Simpson edged behind on 24 and Rayner stayed 70 minutes for 31 before Tim Groenewald pinned him lbw to earn himself figures of 4 for 55.
Compton and Toby Roland-Jones, who finished 20 not out, then added 27 for the eighth wicket, after Compton had reported, following throw-downs with Middlesex batting coach Dave Houghton: "Yes, I'm feeling OK now and am fine to bat again."
Play had begun at 12 noon due to both teams having NatWest T20 Blast games the previous evening, Middlesex at Richmond and Somerset against Kent at Canterbury, and Robson hit eleven fours - adding 46 with Compton and then a further 55 with Malan - before he mishit Groenewald to point.
Malan then saw Eoin Morgan depart for a fifth-ball duck, edging Groenewald to Jim Allenby at first slip as he propped half-forward.
And 128 for 3 became 154 for 4 when Middlesex captain James Franklin was lbw for 17 when Gregory made one keep low as he ran down the slope from the Railway End on this scenic north-west London ground.
It was Gregory who had earlier made the initial breakthrough when he had Joe Burns, the Australian overseas player, caught at the wicket for 10 during a testing six-over new-ball spell.
Robson, though, was soon into his stride, hitting lovely boundaries through cover and midwicket.

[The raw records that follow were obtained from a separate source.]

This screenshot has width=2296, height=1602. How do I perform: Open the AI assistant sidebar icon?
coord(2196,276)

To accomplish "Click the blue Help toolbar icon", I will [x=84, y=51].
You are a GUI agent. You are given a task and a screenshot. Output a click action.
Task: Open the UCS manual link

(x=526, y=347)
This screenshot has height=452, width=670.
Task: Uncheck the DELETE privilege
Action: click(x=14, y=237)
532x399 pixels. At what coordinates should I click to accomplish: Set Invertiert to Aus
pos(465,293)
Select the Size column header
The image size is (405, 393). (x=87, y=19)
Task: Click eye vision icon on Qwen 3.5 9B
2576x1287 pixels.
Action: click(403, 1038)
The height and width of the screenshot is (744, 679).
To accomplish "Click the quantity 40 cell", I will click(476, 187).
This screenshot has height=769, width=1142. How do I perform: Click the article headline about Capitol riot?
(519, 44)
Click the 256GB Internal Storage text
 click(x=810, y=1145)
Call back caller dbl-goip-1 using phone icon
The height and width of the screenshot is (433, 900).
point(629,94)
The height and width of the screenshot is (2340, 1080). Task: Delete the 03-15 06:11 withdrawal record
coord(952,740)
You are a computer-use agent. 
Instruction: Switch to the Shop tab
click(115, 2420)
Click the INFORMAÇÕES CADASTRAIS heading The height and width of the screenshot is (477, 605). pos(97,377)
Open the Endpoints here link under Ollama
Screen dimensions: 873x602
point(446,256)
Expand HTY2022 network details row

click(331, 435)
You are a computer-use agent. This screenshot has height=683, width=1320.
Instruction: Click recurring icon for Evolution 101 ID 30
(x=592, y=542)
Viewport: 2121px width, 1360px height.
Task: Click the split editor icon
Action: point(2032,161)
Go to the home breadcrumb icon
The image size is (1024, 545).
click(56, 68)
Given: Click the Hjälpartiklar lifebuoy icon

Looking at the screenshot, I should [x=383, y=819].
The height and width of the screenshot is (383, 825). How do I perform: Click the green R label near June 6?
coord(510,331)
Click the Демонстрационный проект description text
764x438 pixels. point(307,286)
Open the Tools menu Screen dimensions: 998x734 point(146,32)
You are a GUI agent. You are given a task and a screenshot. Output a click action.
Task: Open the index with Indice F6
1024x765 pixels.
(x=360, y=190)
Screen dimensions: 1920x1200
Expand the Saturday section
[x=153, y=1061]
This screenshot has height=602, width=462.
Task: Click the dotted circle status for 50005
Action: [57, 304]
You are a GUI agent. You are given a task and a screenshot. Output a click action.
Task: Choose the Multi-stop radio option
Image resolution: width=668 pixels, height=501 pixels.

There were some rather more fortuitous thick edges to the vacant third man boundary by Robson, too, but generally the former England Test opener looked in good order.
Batting was generally trickier against the quicker bowlers coming down the slope, with Malan rapped one painful blow on his left hand by Groenewald, and although the pitch played well enough throughout a sun-blessed day attended by a crowd in excess of 1,000, it looks to be a good toss to have won, thanks to Middlesex's batting resolve and Compton's heroics.